= Beginning of Section =

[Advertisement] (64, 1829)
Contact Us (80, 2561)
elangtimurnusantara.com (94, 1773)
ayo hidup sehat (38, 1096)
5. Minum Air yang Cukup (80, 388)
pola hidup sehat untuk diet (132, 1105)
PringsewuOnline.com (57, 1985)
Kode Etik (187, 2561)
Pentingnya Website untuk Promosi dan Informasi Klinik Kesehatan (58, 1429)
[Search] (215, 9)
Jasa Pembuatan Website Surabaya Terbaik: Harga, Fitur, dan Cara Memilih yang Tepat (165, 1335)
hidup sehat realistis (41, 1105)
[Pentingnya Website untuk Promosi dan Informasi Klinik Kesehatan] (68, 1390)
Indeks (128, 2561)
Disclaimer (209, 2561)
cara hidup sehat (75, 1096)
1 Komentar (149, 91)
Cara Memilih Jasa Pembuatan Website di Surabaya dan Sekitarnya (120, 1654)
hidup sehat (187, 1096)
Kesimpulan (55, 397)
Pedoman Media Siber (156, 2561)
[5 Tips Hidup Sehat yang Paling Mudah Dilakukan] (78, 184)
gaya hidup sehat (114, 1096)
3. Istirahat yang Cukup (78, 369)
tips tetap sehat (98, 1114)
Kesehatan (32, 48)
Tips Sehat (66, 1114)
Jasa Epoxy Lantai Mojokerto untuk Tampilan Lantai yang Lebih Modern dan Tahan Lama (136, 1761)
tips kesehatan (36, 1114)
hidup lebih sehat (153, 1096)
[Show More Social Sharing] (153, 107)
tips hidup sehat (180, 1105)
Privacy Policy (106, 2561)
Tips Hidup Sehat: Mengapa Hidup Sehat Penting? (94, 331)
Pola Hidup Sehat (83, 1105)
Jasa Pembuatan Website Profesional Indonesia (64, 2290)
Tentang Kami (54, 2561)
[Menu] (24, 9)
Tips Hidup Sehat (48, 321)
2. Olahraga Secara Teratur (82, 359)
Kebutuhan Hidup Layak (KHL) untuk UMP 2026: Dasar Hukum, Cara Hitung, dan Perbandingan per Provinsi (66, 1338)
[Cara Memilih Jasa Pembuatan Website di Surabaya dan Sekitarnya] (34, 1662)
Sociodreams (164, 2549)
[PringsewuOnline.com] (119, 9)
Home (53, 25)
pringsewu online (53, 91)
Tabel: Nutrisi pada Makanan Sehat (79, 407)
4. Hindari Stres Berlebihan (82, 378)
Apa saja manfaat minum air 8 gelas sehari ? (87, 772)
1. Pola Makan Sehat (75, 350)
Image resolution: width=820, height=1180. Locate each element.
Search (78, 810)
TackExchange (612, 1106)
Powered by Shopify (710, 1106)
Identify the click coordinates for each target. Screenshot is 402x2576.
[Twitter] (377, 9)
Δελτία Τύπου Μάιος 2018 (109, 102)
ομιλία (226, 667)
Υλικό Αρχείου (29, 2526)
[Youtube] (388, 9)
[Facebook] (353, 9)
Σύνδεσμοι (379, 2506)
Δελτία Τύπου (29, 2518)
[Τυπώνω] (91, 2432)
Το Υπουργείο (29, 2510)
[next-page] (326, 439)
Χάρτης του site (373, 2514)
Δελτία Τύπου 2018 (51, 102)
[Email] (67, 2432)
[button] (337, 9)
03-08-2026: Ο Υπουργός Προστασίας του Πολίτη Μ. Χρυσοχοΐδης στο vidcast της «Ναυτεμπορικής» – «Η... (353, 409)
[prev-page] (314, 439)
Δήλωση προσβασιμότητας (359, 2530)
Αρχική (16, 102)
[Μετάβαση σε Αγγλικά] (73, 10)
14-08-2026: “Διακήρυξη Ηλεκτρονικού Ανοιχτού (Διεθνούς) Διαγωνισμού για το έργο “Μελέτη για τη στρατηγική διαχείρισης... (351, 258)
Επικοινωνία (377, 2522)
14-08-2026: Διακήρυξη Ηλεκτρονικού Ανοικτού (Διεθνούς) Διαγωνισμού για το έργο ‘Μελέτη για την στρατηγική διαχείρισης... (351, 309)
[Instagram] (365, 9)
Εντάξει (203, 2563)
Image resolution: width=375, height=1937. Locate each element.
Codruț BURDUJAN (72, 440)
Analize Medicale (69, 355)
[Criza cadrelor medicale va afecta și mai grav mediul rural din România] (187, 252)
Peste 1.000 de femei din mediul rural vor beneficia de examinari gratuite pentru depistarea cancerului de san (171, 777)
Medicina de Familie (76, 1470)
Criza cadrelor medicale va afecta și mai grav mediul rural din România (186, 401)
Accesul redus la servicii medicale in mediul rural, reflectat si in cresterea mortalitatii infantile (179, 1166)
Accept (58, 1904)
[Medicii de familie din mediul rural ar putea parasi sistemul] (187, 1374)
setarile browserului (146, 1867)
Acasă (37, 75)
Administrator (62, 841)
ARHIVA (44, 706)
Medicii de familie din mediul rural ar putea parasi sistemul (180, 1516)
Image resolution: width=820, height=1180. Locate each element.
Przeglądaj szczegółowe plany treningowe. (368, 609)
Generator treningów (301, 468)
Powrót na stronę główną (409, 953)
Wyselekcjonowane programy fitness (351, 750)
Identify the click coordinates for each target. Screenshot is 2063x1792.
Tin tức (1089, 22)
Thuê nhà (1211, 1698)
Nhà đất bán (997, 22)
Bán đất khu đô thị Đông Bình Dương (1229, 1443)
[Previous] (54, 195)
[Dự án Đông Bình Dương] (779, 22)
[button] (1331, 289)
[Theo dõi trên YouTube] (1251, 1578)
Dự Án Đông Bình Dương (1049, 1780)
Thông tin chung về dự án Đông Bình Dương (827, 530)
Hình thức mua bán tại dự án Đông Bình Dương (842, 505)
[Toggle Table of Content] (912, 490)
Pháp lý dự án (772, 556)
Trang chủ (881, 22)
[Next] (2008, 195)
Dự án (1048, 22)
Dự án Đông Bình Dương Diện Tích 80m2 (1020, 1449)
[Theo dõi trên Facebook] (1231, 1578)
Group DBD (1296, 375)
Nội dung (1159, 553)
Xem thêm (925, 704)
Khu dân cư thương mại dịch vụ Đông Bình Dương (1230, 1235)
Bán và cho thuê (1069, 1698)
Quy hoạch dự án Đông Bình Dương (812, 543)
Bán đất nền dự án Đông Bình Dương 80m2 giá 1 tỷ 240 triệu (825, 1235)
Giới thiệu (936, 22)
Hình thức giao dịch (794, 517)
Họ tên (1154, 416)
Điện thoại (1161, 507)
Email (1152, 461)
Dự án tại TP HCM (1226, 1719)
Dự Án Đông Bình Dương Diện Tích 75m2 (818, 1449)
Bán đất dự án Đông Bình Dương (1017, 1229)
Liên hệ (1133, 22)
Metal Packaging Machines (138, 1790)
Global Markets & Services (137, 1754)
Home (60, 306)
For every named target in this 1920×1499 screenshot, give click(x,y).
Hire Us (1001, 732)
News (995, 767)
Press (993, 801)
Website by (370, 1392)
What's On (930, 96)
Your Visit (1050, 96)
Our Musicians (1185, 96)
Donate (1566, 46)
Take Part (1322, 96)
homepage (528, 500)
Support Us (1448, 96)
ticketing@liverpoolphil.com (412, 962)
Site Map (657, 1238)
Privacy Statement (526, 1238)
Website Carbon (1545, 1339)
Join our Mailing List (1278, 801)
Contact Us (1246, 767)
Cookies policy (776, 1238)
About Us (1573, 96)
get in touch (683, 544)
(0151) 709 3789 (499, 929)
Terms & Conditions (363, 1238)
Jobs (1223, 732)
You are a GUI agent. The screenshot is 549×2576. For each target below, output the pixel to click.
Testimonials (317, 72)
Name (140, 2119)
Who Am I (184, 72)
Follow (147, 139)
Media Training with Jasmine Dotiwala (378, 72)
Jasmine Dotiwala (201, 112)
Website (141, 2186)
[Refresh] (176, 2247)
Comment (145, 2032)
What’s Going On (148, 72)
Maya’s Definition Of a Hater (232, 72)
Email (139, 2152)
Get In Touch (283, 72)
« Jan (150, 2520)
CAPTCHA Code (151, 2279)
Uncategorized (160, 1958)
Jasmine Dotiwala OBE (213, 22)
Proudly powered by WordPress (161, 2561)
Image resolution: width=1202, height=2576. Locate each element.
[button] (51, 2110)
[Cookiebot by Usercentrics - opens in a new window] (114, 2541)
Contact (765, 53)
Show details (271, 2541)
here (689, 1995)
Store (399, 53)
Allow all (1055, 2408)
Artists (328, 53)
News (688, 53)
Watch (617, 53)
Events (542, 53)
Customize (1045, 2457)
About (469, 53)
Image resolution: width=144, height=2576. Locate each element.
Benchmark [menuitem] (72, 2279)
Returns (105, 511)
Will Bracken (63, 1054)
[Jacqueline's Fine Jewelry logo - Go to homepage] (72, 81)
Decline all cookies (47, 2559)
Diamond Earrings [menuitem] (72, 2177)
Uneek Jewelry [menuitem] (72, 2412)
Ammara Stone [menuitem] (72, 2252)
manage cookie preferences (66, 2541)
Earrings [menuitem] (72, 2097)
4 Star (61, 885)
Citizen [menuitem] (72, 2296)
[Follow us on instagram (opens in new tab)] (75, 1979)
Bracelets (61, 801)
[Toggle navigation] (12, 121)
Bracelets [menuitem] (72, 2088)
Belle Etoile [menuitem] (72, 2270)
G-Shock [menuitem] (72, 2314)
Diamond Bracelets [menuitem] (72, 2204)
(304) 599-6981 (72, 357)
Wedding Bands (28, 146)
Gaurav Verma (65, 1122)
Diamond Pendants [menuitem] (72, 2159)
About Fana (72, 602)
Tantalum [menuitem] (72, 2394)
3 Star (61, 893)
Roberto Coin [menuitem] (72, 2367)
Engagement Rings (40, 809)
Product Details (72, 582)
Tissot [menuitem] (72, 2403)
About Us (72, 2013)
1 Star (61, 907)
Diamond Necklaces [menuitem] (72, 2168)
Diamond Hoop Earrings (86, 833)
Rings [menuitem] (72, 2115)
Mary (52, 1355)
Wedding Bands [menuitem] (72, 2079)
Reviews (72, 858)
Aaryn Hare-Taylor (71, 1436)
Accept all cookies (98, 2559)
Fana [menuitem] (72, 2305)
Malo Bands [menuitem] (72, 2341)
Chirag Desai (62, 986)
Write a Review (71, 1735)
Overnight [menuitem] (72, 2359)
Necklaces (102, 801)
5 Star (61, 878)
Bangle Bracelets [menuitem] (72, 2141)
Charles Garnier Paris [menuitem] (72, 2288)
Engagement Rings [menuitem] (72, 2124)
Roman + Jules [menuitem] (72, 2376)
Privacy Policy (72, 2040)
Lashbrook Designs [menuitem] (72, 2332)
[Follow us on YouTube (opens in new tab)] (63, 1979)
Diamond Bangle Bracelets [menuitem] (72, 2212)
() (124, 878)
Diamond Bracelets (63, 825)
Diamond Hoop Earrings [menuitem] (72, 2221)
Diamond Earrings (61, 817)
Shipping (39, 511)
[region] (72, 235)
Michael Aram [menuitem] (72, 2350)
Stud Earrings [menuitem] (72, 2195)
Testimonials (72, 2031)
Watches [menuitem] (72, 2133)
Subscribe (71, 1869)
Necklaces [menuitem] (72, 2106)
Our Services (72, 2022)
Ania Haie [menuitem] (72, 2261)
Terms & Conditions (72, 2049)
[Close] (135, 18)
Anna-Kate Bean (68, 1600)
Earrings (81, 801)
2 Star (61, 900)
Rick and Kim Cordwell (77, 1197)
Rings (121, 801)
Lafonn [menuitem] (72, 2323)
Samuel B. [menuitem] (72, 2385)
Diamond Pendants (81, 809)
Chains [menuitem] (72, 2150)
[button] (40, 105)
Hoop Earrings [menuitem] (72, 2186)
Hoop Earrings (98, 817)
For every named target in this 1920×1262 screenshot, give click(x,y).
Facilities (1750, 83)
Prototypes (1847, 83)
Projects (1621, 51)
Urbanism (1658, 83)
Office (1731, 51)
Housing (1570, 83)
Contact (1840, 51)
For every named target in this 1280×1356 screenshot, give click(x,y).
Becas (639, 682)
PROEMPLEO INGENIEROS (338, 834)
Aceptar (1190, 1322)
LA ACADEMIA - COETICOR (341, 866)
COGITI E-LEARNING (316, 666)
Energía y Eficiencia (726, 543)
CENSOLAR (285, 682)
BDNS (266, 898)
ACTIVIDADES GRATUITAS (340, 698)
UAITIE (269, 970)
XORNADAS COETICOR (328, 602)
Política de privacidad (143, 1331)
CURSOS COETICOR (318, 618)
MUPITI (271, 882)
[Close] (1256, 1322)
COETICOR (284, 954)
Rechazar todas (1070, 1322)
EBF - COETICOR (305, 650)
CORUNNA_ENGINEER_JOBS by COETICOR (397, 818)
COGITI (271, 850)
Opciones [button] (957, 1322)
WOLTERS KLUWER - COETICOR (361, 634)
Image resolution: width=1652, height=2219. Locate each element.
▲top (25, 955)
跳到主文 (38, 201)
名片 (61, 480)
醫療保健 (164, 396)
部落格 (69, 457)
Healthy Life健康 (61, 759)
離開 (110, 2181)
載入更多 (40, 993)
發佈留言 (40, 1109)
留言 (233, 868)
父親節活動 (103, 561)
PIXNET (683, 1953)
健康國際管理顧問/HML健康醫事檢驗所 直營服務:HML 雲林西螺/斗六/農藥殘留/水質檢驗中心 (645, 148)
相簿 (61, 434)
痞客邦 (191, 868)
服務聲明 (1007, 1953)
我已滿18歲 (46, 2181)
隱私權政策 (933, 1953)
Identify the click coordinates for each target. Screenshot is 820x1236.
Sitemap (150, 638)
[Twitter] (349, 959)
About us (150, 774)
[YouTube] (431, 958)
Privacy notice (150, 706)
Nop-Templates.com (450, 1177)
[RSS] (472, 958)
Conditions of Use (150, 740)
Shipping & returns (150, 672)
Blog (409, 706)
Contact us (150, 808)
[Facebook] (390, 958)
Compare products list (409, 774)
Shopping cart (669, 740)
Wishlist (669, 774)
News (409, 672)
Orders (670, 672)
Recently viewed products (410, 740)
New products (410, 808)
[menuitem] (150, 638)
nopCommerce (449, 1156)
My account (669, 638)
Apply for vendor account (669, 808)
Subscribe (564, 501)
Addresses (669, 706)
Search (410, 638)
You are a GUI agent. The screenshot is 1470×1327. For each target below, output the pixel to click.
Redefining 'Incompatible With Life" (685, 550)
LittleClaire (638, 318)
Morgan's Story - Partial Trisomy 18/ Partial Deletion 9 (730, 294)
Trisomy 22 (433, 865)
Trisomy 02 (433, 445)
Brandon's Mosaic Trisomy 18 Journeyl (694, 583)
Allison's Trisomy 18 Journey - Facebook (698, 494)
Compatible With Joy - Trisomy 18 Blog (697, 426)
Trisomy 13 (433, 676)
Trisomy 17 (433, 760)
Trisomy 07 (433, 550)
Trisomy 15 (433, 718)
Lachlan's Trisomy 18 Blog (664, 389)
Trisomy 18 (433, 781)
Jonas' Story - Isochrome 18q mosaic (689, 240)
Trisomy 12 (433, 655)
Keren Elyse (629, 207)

= End of Section =

Task objective:
Please transcribe only the lines in the records above running from the line that has "tips tetap sehat (98, 1114)" through the line that has "[Show More Social Sharing] (153, 107)", both included, exactly as they appear.

Task output:
tips tetap sehat (98, 1114)
Kesehatan (32, 48)
Tips Sehat (66, 1114)
Jasa Epoxy Lantai Mojokerto untuk Tampilan Lantai yang Lebih Modern dan Tahan Lama (136, 1761)
tips kesehatan (36, 1114)
hidup lebih sehat (153, 1096)
[Show More Social Sharing] (153, 107)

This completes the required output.